= GIVEN TASK =
Copy out the items below, changing every "Instruction" to "Command" and leaving everything else the same.

= GIVEN INFORMATION =
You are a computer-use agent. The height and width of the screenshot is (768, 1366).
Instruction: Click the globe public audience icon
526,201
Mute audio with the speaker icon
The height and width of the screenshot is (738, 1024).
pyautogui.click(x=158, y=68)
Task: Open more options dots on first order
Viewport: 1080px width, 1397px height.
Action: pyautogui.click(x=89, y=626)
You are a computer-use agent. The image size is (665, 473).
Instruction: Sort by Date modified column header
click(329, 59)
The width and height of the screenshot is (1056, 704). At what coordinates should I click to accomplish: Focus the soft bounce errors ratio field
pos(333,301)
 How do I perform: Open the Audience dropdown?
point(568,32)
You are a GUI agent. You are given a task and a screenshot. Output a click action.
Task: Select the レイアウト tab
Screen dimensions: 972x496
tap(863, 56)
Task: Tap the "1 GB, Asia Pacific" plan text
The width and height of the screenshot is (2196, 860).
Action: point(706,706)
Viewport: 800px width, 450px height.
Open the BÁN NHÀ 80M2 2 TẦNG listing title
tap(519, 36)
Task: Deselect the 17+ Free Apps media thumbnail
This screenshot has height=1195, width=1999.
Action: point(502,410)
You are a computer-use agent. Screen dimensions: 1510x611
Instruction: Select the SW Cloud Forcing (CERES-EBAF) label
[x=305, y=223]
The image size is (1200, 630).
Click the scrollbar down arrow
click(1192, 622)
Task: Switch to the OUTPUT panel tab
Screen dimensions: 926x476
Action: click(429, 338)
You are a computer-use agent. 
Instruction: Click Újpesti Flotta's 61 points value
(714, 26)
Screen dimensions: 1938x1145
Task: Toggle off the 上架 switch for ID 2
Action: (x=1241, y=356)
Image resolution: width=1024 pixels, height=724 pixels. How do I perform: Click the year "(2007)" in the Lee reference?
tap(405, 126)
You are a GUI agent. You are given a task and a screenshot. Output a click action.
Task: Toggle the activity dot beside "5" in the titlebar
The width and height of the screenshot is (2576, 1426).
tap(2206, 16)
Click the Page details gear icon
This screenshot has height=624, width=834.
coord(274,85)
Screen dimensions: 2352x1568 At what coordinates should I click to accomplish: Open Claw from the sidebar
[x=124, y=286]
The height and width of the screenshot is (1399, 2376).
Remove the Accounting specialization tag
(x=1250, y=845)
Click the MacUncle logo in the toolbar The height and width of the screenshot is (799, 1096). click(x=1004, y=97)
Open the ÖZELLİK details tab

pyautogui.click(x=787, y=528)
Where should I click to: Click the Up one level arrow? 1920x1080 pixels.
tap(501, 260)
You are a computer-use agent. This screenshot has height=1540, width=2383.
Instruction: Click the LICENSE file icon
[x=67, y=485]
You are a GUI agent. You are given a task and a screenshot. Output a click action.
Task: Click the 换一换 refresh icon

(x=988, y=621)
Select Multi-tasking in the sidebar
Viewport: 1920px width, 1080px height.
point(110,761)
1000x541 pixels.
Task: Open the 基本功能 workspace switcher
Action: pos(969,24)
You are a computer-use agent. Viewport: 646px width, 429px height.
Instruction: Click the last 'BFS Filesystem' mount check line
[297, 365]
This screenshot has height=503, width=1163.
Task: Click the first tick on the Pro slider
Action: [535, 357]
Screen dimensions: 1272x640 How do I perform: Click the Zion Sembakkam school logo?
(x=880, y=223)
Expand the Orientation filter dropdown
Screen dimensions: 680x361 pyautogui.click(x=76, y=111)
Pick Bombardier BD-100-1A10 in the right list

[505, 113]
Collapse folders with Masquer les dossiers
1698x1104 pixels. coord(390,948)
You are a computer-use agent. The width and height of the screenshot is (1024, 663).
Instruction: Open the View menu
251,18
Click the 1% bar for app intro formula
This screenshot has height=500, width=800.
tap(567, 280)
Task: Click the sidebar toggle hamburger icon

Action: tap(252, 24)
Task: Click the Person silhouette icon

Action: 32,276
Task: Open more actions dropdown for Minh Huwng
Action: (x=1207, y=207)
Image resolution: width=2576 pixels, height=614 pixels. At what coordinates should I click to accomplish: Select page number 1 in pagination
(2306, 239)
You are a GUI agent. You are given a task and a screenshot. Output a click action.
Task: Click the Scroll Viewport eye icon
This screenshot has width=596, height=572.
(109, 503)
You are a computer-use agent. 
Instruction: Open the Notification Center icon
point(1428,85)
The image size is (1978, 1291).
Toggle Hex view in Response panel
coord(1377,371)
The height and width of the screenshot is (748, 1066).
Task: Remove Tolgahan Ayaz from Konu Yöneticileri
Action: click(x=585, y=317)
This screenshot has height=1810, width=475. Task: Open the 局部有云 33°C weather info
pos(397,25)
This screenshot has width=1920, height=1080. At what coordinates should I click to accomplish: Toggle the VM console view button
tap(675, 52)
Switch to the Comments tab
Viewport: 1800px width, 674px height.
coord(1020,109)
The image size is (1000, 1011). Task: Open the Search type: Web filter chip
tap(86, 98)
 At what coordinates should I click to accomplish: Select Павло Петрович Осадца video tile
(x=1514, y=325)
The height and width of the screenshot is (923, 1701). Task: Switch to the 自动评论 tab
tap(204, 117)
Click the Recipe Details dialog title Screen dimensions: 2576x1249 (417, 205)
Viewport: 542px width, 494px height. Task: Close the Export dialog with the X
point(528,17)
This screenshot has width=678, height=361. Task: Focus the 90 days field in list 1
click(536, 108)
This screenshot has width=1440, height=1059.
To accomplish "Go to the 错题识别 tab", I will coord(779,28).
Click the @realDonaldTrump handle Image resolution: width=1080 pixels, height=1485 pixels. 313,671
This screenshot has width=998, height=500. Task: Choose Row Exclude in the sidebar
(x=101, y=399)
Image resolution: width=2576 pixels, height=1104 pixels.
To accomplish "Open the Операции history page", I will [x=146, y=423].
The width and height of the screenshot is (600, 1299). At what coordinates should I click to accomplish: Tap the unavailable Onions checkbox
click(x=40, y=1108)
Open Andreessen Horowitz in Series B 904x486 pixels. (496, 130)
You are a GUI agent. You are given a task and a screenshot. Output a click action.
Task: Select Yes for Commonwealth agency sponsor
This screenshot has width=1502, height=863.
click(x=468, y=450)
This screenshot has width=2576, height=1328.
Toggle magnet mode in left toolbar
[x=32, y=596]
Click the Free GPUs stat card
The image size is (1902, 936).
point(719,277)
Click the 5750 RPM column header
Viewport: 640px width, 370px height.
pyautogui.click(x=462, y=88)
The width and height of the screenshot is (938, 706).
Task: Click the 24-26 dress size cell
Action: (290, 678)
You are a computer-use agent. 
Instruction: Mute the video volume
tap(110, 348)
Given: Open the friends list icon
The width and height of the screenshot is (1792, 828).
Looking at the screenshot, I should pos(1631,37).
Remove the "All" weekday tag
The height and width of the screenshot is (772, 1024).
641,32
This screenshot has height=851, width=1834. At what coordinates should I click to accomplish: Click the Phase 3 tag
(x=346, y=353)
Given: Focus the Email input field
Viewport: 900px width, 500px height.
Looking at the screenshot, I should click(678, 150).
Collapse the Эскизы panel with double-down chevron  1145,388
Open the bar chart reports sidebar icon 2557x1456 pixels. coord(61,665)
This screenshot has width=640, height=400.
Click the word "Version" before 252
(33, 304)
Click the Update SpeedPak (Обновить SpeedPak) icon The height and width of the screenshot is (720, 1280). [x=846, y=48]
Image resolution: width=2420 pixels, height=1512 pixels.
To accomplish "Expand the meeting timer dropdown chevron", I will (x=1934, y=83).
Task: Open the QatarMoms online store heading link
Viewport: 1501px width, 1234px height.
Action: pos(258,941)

= RESPONSE TO THIS EXERCISE =
You are a computer-use agent. The height and width of the screenshot is (768, 1366).
Command: Click the globe public audience icon
526,201
Mute audio with the speaker icon
The height and width of the screenshot is (738, 1024).
pyautogui.click(x=158, y=68)
Task: Open more options dots on first order
Viewport: 1080px width, 1397px height.
Action: pyautogui.click(x=89, y=626)
You are a computer-use agent. The image size is (665, 473).
Command: Sort by Date modified column header
click(329, 59)
The width and height of the screenshot is (1056, 704). At what coordinates should I click to accomplish: Focus the soft bounce errors ratio field
pos(333,301)
 How do I perform: Open the Audience dropdown?
point(568,32)
You are a GUI agent. You are given a task and a screenshot. Output a click action.
Task: Select the レイアウト tab
Screen dimensions: 972x496
tap(863, 56)
Task: Tap the "1 GB, Asia Pacific" plan text
The width and height of the screenshot is (2196, 860).
Action: point(706,706)
Viewport: 800px width, 450px height.
Open the BÁN NHÀ 80M2 2 TẦNG listing title
tap(519, 36)
Task: Deselect the 17+ Free Apps media thumbnail
This screenshot has height=1195, width=1999.
Action: point(502,410)
You are a computer-use agent. Screen dimensions: 1510x611
Command: Select the SW Cloud Forcing (CERES-EBAF) label
[x=305, y=223]
The image size is (1200, 630).
Click the scrollbar down arrow
click(1192, 622)
Task: Switch to the OUTPUT panel tab
Screen dimensions: 926x476
Action: click(429, 338)
You are a computer-use agent. 
Command: Click Újpesti Flotta's 61 points value
(714, 26)
Screen dimensions: 1938x1145
Task: Toggle off the 上架 switch for ID 2
Action: (x=1241, y=356)
Image resolution: width=1024 pixels, height=724 pixels. How do I perform: Click the year "(2007)" in the Lee reference?
tap(405, 126)
You are a GUI agent. You are given a task and a screenshot. Output a click action.
Task: Toggle the activity dot beside "5" in the titlebar
The width and height of the screenshot is (2576, 1426).
tap(2206, 16)
Click the Page details gear icon
This screenshot has height=624, width=834.
coord(274,85)
Screen dimensions: 2352x1568 At what coordinates should I click to accomplish: Open Claw from the sidebar
[x=124, y=286]
The height and width of the screenshot is (1399, 2376).
Remove the Accounting specialization tag
(x=1250, y=845)
Click the MacUncle logo in the toolbar The height and width of the screenshot is (799, 1096). click(x=1004, y=97)
Open the ÖZELLİK details tab

pyautogui.click(x=787, y=528)
Where should I click to: Click the Up one level arrow? 1920x1080 pixels.
tap(501, 260)
You are a computer-use agent. This screenshot has height=1540, width=2383.
Command: Click the LICENSE file icon
[x=67, y=485]
You are a GUI agent. You are given a task and a screenshot. Output a click action.
Task: Click the 换一换 refresh icon

(x=988, y=621)
Select Multi-tasking in the sidebar
Viewport: 1920px width, 1080px height.
point(110,761)
1000x541 pixels.
Task: Open the 基本功能 workspace switcher
Action: pos(969,24)
You are a computer-use agent. Viewport: 646px width, 429px height.
Command: Click the last 'BFS Filesystem' mount check line
[297, 365]
This screenshot has height=503, width=1163.
Task: Click the first tick on the Pro slider
Action: [535, 357]
Screen dimensions: 1272x640 How do I perform: Click the Zion Sembakkam school logo?
(x=880, y=223)
Expand the Orientation filter dropdown
Screen dimensions: 680x361 pyautogui.click(x=76, y=111)
Pick Bombardier BD-100-1A10 in the right list

[505, 113]
Collapse folders with Masquer les dossiers
1698x1104 pixels. coord(390,948)
You are a computer-use agent. The width and height of the screenshot is (1024, 663).
Command: Open the View menu
251,18
Click the 1% bar for app intro formula
This screenshot has height=500, width=800.
tap(567, 280)
Task: Click the sidebar toggle hamburger icon

Action: tap(252, 24)
Task: Click the Person silhouette icon

Action: 32,276
Task: Open more actions dropdown for Minh Huwng
Action: (x=1207, y=207)
Image resolution: width=2576 pixels, height=614 pixels. At what coordinates should I click to accomplish: Select page number 1 in pagination
(2306, 239)
You are a GUI agent. You are given a task and a screenshot. Output a click action.
Task: Click the Scroll Viewport eye icon
This screenshot has width=596, height=572.
(109, 503)
You are a computer-use agent. 
Command: Open the Notification Center icon
point(1428,85)
The image size is (1978, 1291).
Toggle Hex view in Response panel
coord(1377,371)
The height and width of the screenshot is (748, 1066).
Task: Remove Tolgahan Ayaz from Konu Yöneticileri
Action: click(x=585, y=317)
This screenshot has height=1810, width=475. Task: Open the 局部有云 33°C weather info
pos(397,25)
This screenshot has width=1920, height=1080. At what coordinates should I click to accomplish: Toggle the VM console view button
tap(675, 52)
Switch to the Comments tab
Viewport: 1800px width, 674px height.
coord(1020,109)
The image size is (1000, 1011). Task: Open the Search type: Web filter chip
tap(86, 98)
 At what coordinates should I click to accomplish: Select Павло Петрович Осадца video tile
(x=1514, y=325)
The height and width of the screenshot is (923, 1701). Task: Switch to the 自动评论 tab
tap(204, 117)
Click the Recipe Details dialog title Screen dimensions: 2576x1249 (417, 205)
Viewport: 542px width, 494px height. Task: Close the Export dialog with the X
point(528,17)
This screenshot has width=678, height=361. Task: Focus the 90 days field in list 1
click(536, 108)
This screenshot has width=1440, height=1059.
To accomplish "Go to the 错题识别 tab", I will coord(779,28).
Click the @realDonaldTrump handle Image resolution: width=1080 pixels, height=1485 pixels. 313,671
This screenshot has width=998, height=500. Task: Choose Row Exclude in the sidebar
(x=101, y=399)
Image resolution: width=2576 pixels, height=1104 pixels.
To accomplish "Open the Операции history page", I will [x=146, y=423].
The width and height of the screenshot is (600, 1299). At what coordinates should I click to accomplish: Tap the unavailable Onions checkbox
click(x=40, y=1108)
Open Andreessen Horowitz in Series B 904x486 pixels. (496, 130)
You are a GUI agent. You are given a task and a screenshot. Output a click action.
Task: Select Yes for Commonwealth agency sponsor
This screenshot has width=1502, height=863.
click(x=468, y=450)
This screenshot has width=2576, height=1328.
Toggle magnet mode in left toolbar
[x=32, y=596]
Click the Free GPUs stat card
The image size is (1902, 936).
point(719,277)
Click the 5750 RPM column header
Viewport: 640px width, 370px height.
pyautogui.click(x=462, y=88)
The width and height of the screenshot is (938, 706).
Task: Click the 24-26 dress size cell
Action: (290, 678)
You are a computer-use agent. 
Command: Mute the video volume
tap(110, 348)
Given: Open the friends list icon
The width and height of the screenshot is (1792, 828).
Looking at the screenshot, I should pos(1631,37).
Remove the "All" weekday tag
The height and width of the screenshot is (772, 1024).
641,32
This screenshot has height=851, width=1834. At what coordinates should I click to accomplish: Click the Phase 3 tag
(x=346, y=353)
Given: Focus the Email input field
Viewport: 900px width, 500px height.
Looking at the screenshot, I should click(678, 150).
Collapse the Эскизы panel with double-down chevron  1145,388
Open the bar chart reports sidebar icon 2557x1456 pixels. coord(61,665)
This screenshot has width=640, height=400.
Click the word "Version" before 252
(33, 304)
Click the Update SpeedPak (Обновить SpeedPak) icon The height and width of the screenshot is (720, 1280). [x=846, y=48]
Image resolution: width=2420 pixels, height=1512 pixels.
To accomplish "Expand the meeting timer dropdown chevron", I will (x=1934, y=83).
Task: Open the QatarMoms online store heading link
Viewport: 1501px width, 1234px height.
Action: pos(258,941)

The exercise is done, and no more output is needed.